La seguridad de un establecimiento no comienza en los pasillos, sino en el acceso. Gestionarlo correctamente es la diferencia entre una operativa eficiente y un historial de reclamaciones evitables.
El problema real no es el pavimento en sí, sino la gestión de los accesos. Las caídas en supermercados no son incidentes aislados, son situaciones recurrentes que suelen derivar en reclamaciones, sanciones e indemnizaciones de cuantía considerable.
En los últimos años, diversas resoluciones judiciales han fijado indemnizaciones que superan los 30.000 euros por caídas graves, así como sanciones por suelos húmedos o falta de mantenimiento. Incluso en accidentes ocurridos estrictamente en las zonas de acceso, las compensaciones han superado los 12.000 euros. Estas cifras subrayan una realidad evidente: el riesgo está ahí y, en la mayoría de los casos, se podía haber evitado.
Cuando la entrada se convierte en el riesgo
Al analizar estos siniestros, aparece un patrón invariable: zonas de entrada resbaladizas. Gran parte de los accidentes ocurren en los accesos o en superficies comprometidas por la humedad y la suciedad. No se trata de un fenómeno puntual, sino de un fallo estructural en el control del entorno.
Cada persona que entra al establecimiento introduce agua, polvo y residuos. Sin un sistema de contención eficaz desde el primer paso, la suciedad se propaga por toda la tienda, multiplicando notablemente las probabilidades de una caída.
La respuesta convencional suele ser intensificar la limpieza o aumentar la frecuencia de las revisiones. Sin embargo, estas medidas son reactivas; actúan cuando el problema ya está dentro y el peligro es real.
La estrategia empieza en la puerta: cómo evitar que el problema entre en la tienda
La clave está en la gestión estratégica de la entrada. El acceso no es un simple lugar de paso, es un punto de control crítico donde se decide qué entra en la tienda. Una zona de entrada mal planteada traslada el problema al interior, afectando directamente a la seguridad, a la eficiencia operativa y a la imagen que el cliente percibe de la marca.

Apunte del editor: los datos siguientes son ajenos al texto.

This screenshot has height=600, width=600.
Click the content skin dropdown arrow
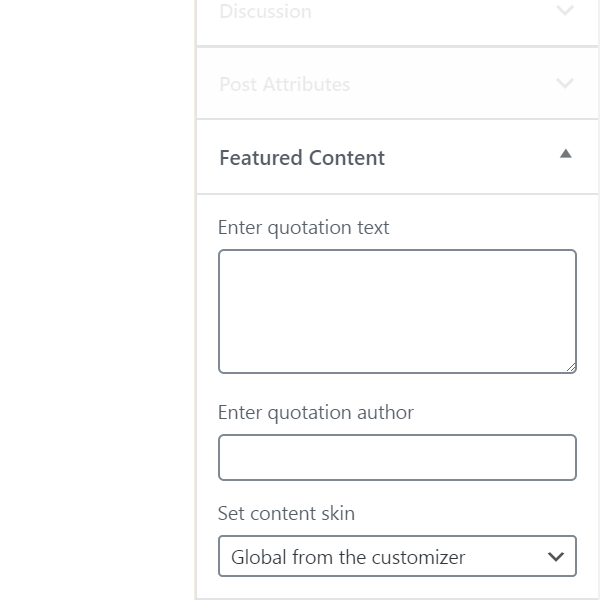tap(556, 556)
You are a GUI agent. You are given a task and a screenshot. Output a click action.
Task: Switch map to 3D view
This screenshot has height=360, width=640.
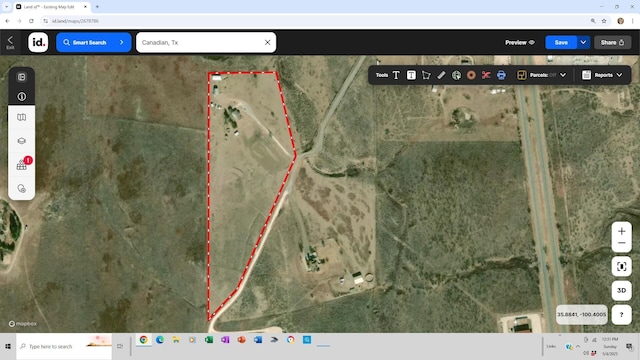621,290
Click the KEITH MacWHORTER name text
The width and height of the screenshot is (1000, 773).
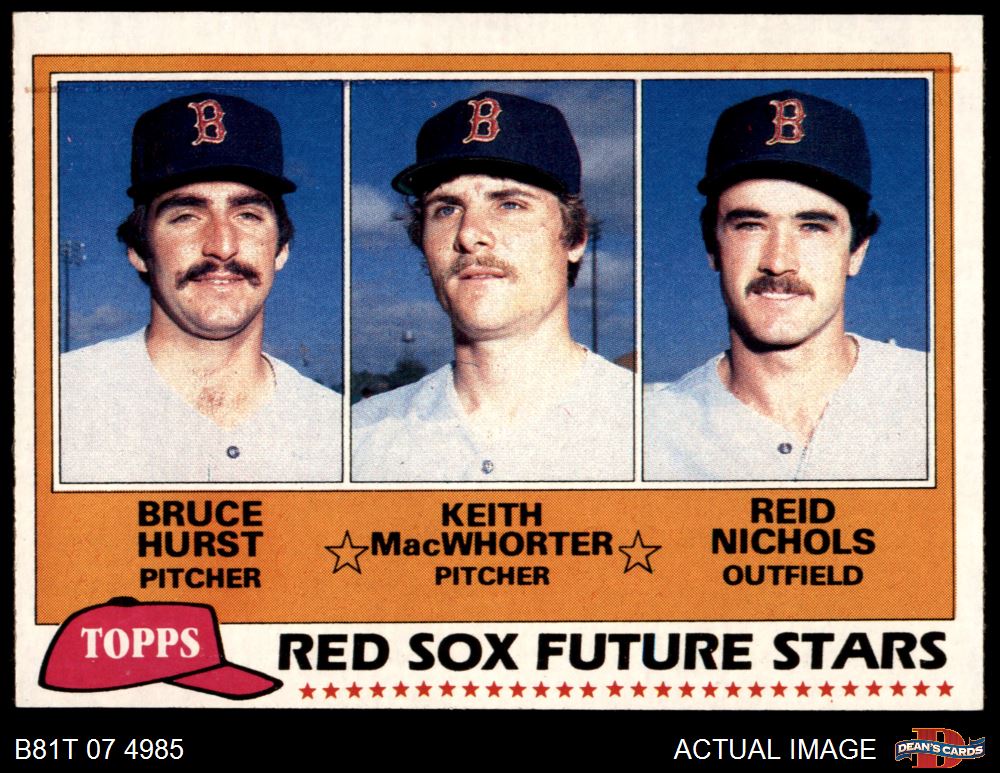point(492,529)
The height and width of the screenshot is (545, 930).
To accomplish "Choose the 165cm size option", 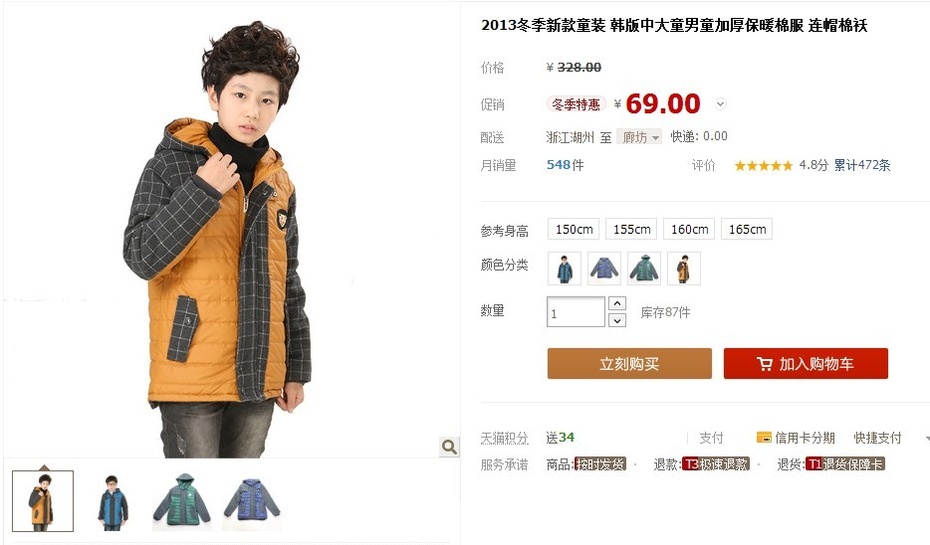I will click(x=747, y=229).
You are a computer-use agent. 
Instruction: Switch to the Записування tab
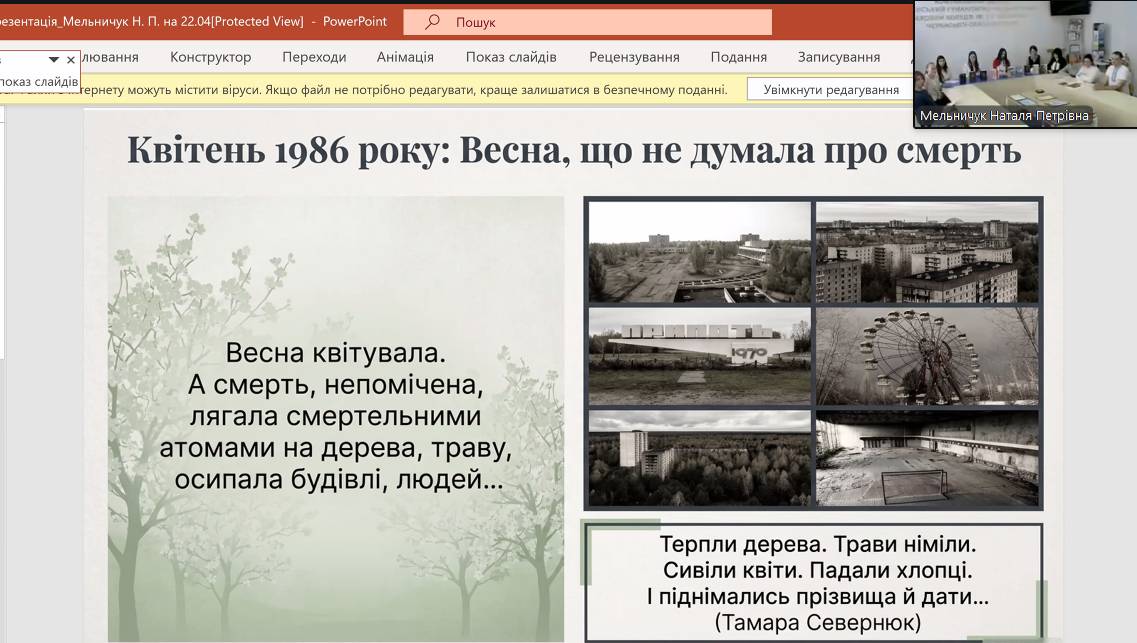(838, 57)
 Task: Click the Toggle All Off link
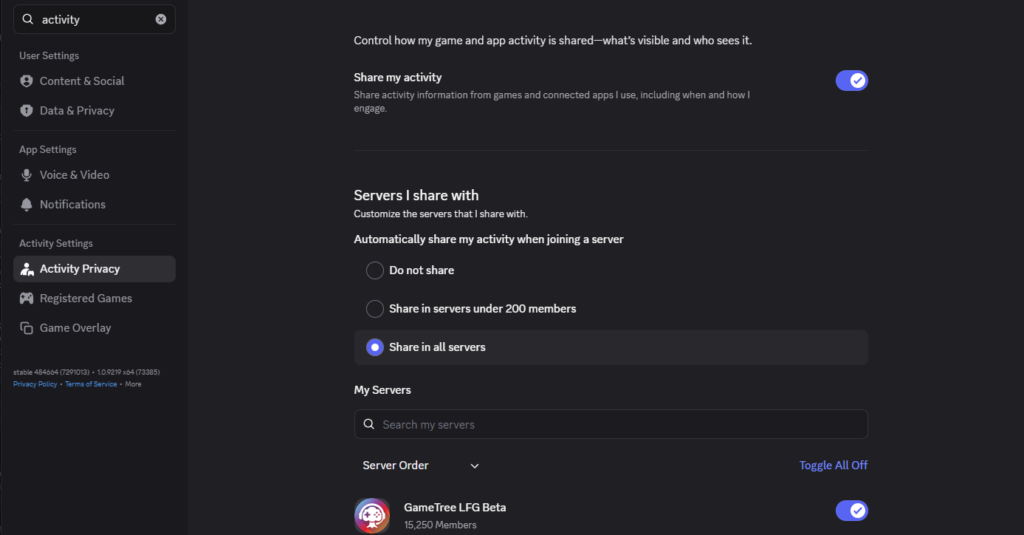coord(833,465)
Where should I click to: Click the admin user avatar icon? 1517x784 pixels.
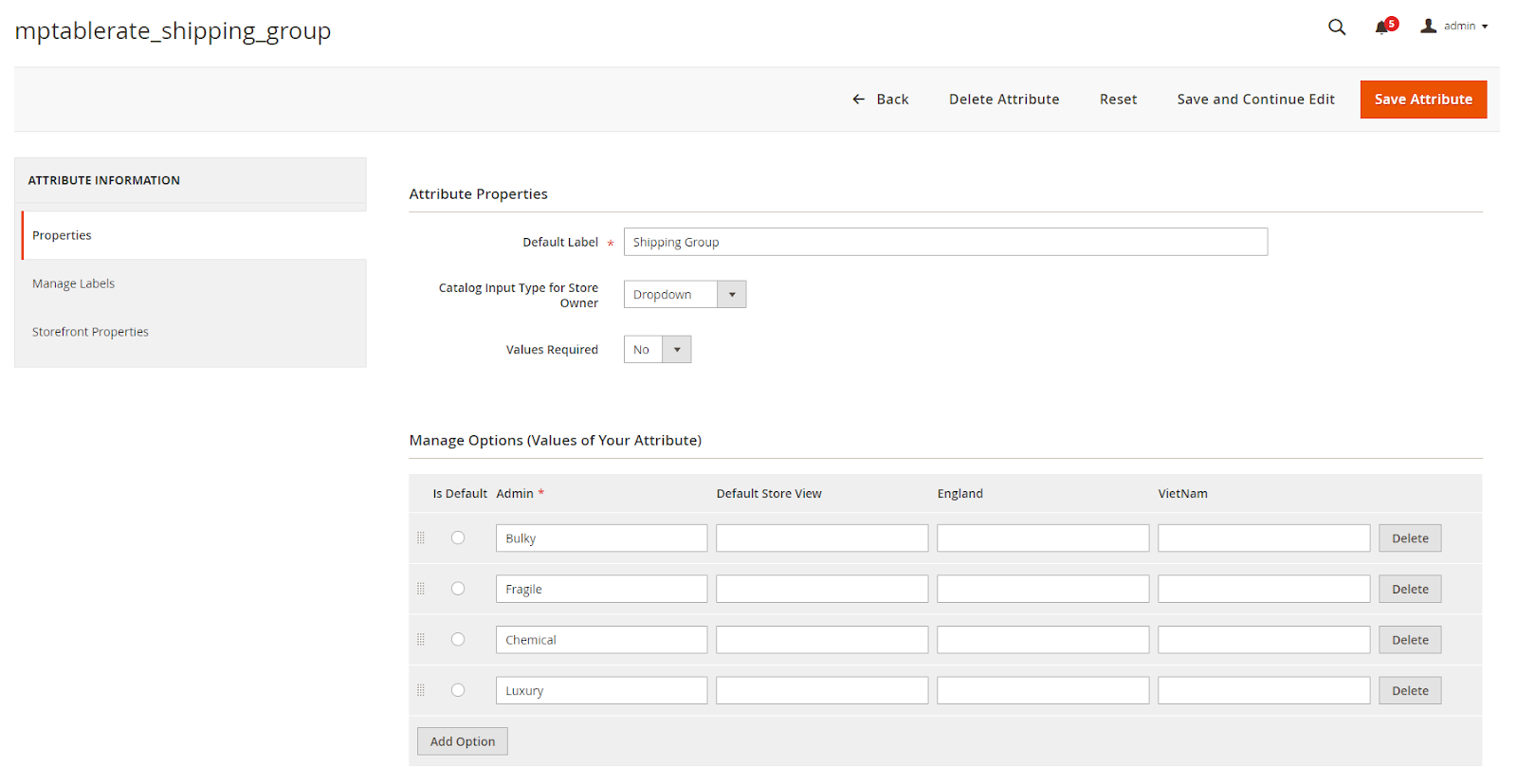click(1428, 27)
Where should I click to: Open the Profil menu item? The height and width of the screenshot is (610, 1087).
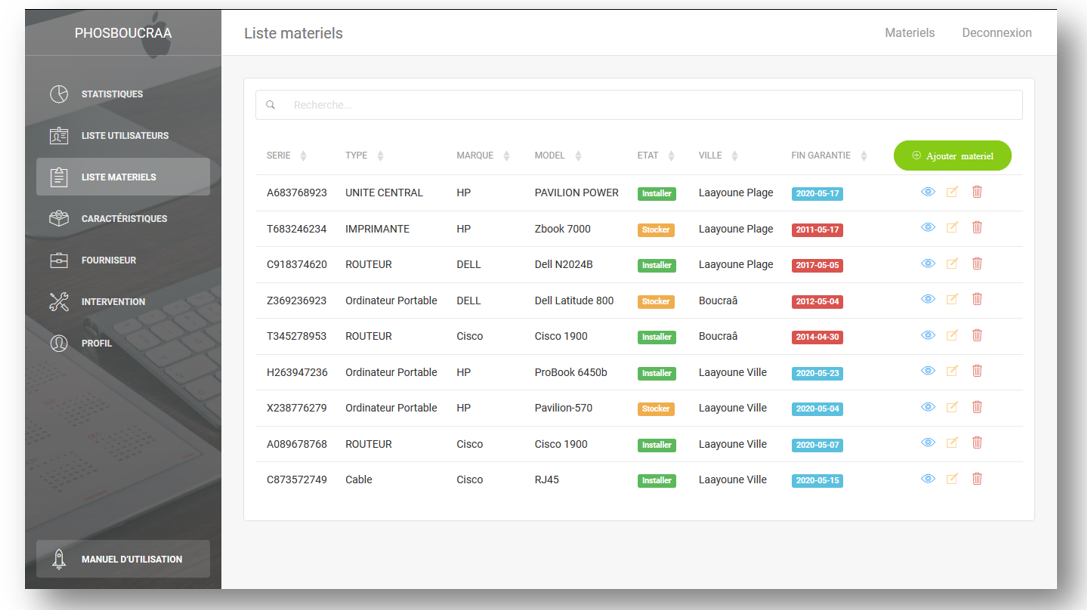pos(97,343)
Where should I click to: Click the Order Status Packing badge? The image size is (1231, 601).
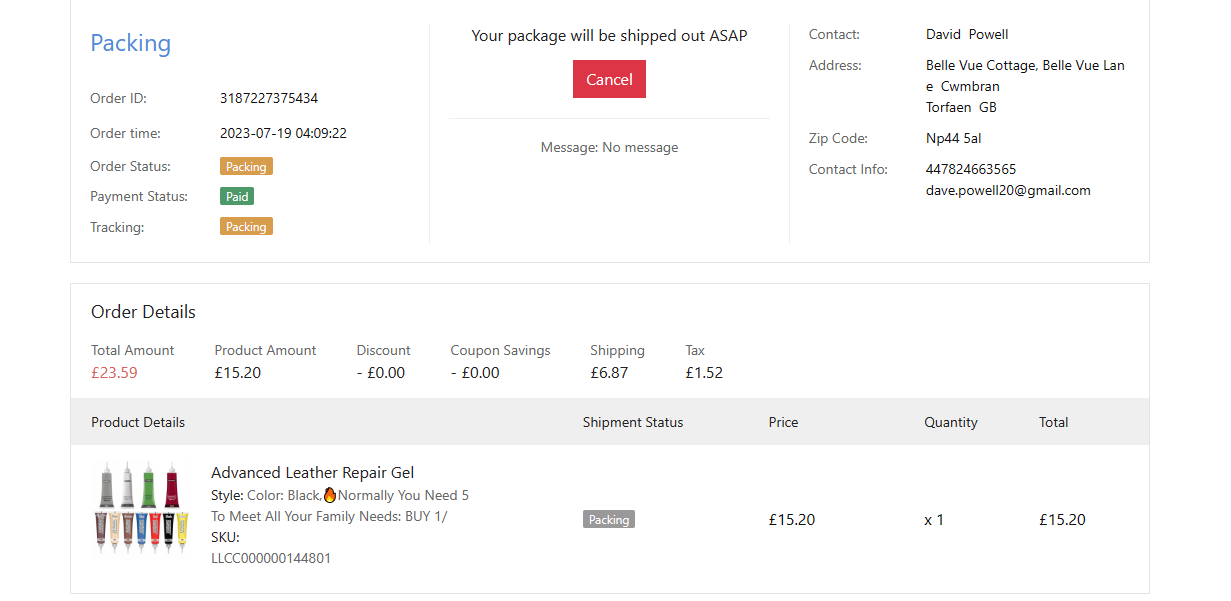246,166
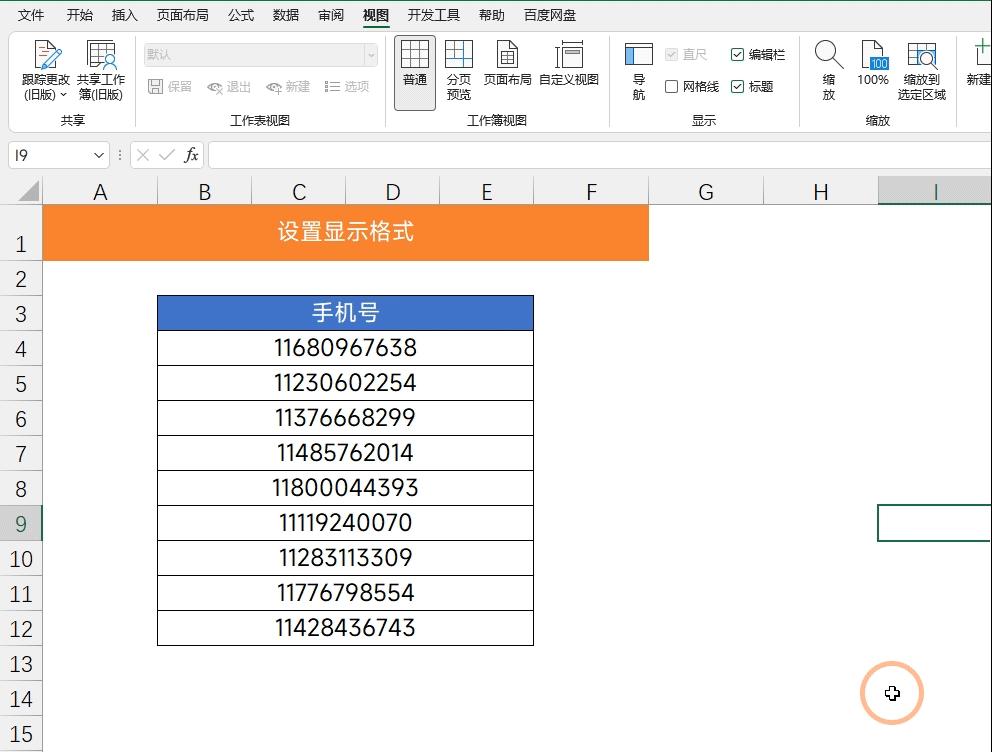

El felpudo es una herramienta técnica de gestión. Su función fundamental es capturar la suciedad y absorber la humedad antes de que se distribuyan por el local. No obstante, para que su rendimiento sea óptimo, deben estar correctamente dimensionados y ubicados según el flujo real de clientes y las necesidades específicas del comercio.
No se trata de limpiar más. Se trata de impedir la entrada del problema. Porque, lo que no se intercepta en la puerta, acaba comprometiendo la seguridad de toda la tienda.